During the prosecutions, courts hearing cases against postal employees "were not told of 29 bugs identified as early as 1999 in the system it built," The Guardian wrote in a summary of Patterson's testimony today.
Asked by the lead counsel of the public inquiry, Jason Beer KC, whether he agreed that this was shameful, Patterson, who has worked at the company for 14 years, said: "That would be one word I would use.
A Financial Times article said that the public inquiry "heard in December last year that the Post Office's lawyers had rewritten Fujitsu witness statements."

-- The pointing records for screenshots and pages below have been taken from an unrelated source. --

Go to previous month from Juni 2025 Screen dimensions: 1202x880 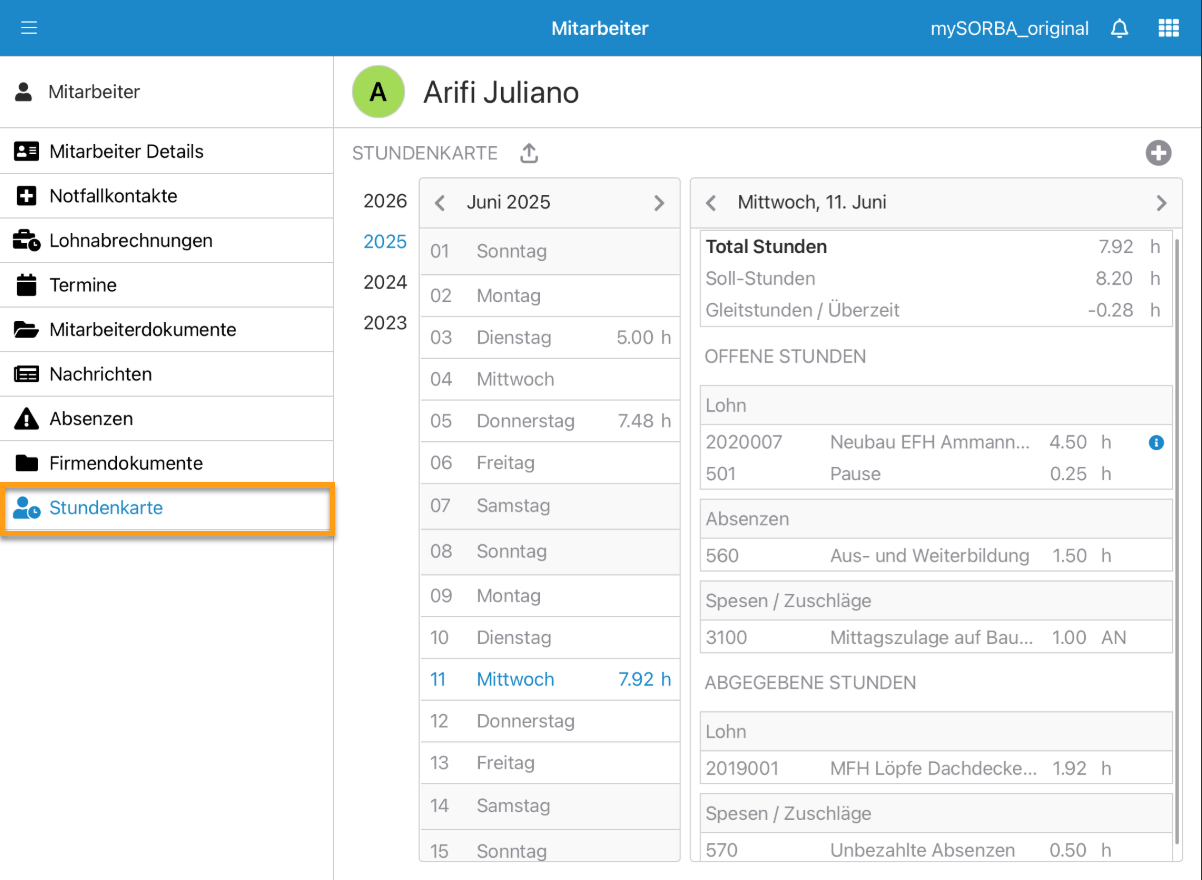[x=440, y=203]
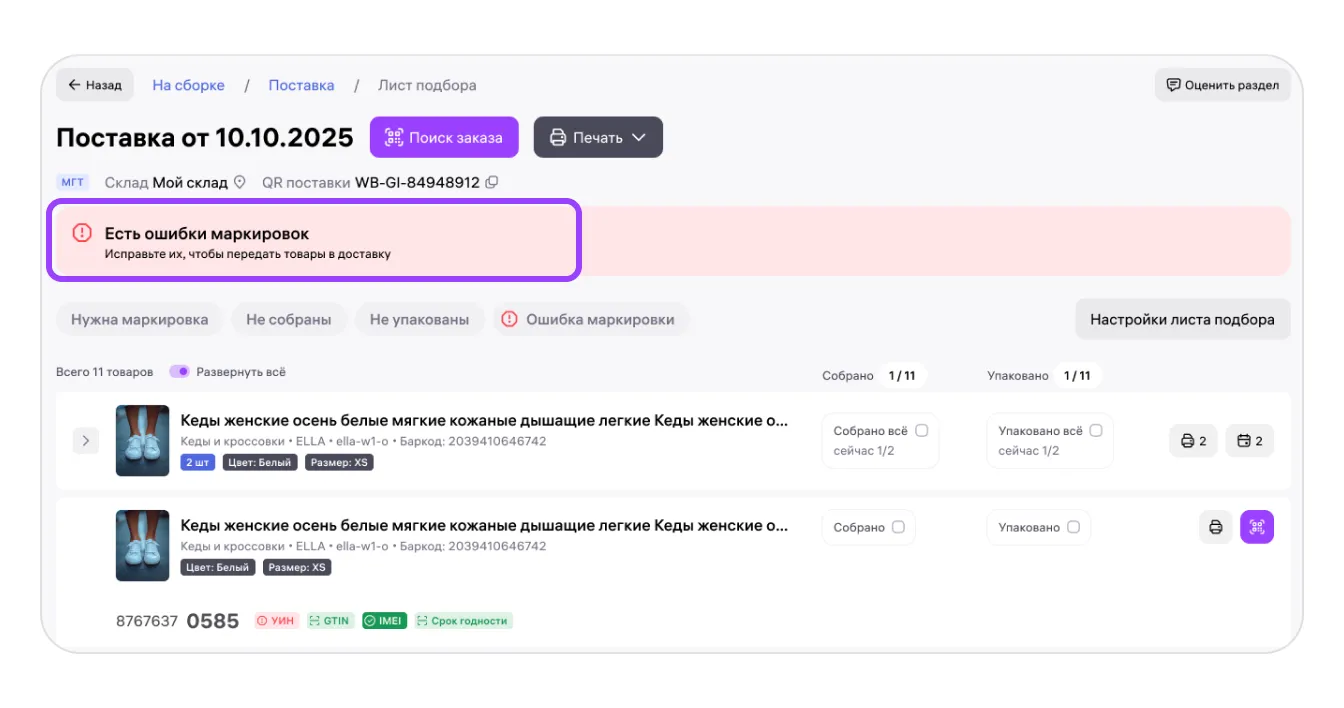This screenshot has height=708, width=1344.
Task: Click the red warning icon in error banner
Action: click(x=82, y=233)
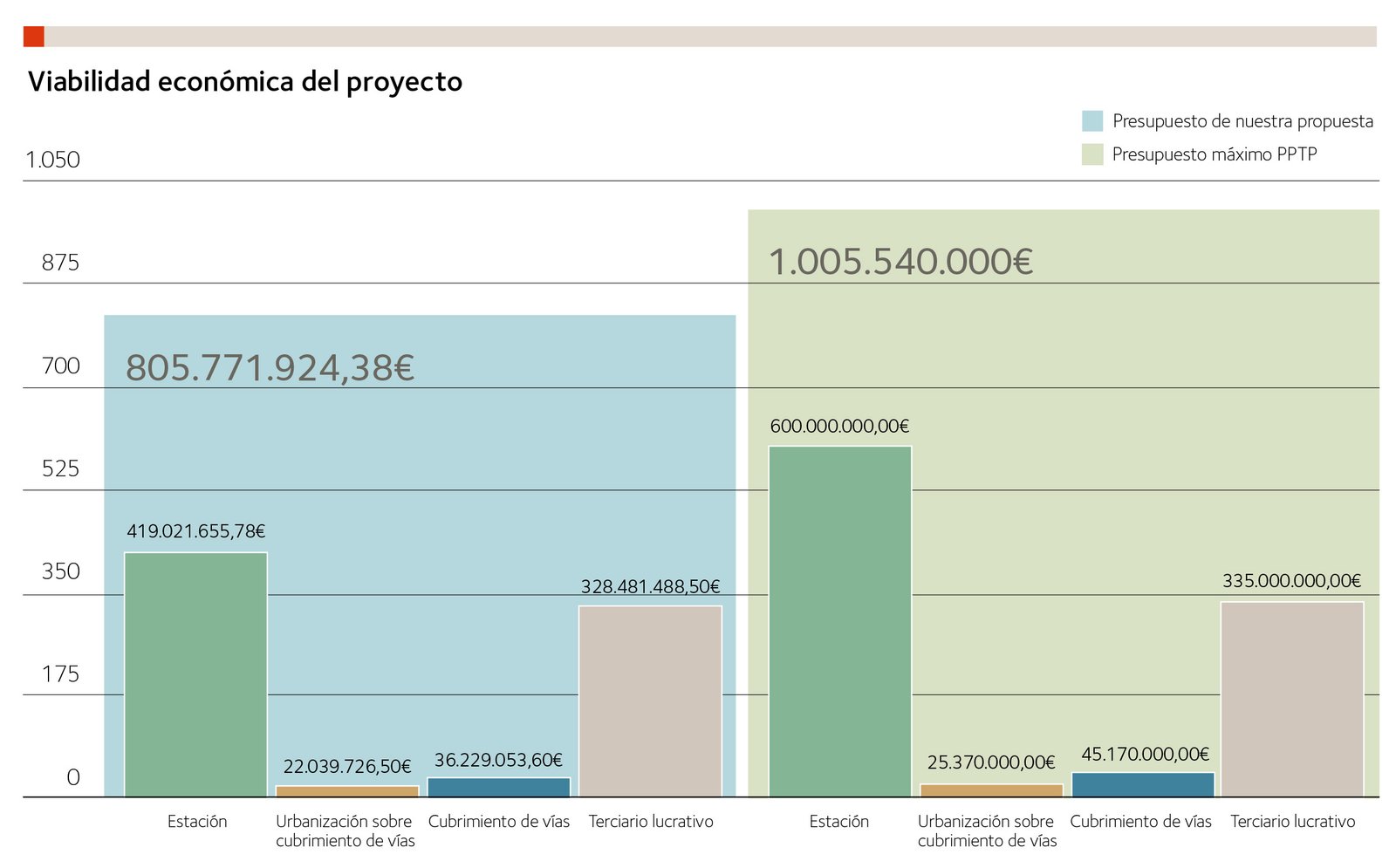Pick the Cubrimiento de vías bar valued 36.229.053,60€
Screen dimensions: 1396x868
pyautogui.click(x=498, y=787)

Earlier this week, Patterson told UK Parliament members that "Fujitsu would like to apologize for our part in this appalling miscarriage of justice.
Post Office Minister Kevin Hollinrake, the MP for Thirsk and Malton, told the BBC that his "number one priority" is to "try and get compensation and get answers for people."
The original article contains 736 words, the summary contains 181 words. Saved 75%. I'm a bot and I'm open source!
This is the UK, not the US. There will be little to no fallout from this, and the victims will be threatened with consequences for speaking out.
In the us basically nothing would happen either lol
There would be a class action lawsuit where lawyers take two thirds of the settlement and those affected would get enough for a fancy Starbucks coffee.
And, of course, they would be shamed for how they spent it and told thats why people are poor.
Class action lawsuits usually give about a third to the lawyers, and the rest is divided between the plaintiffs, so most of them get 10 or 20 bucks.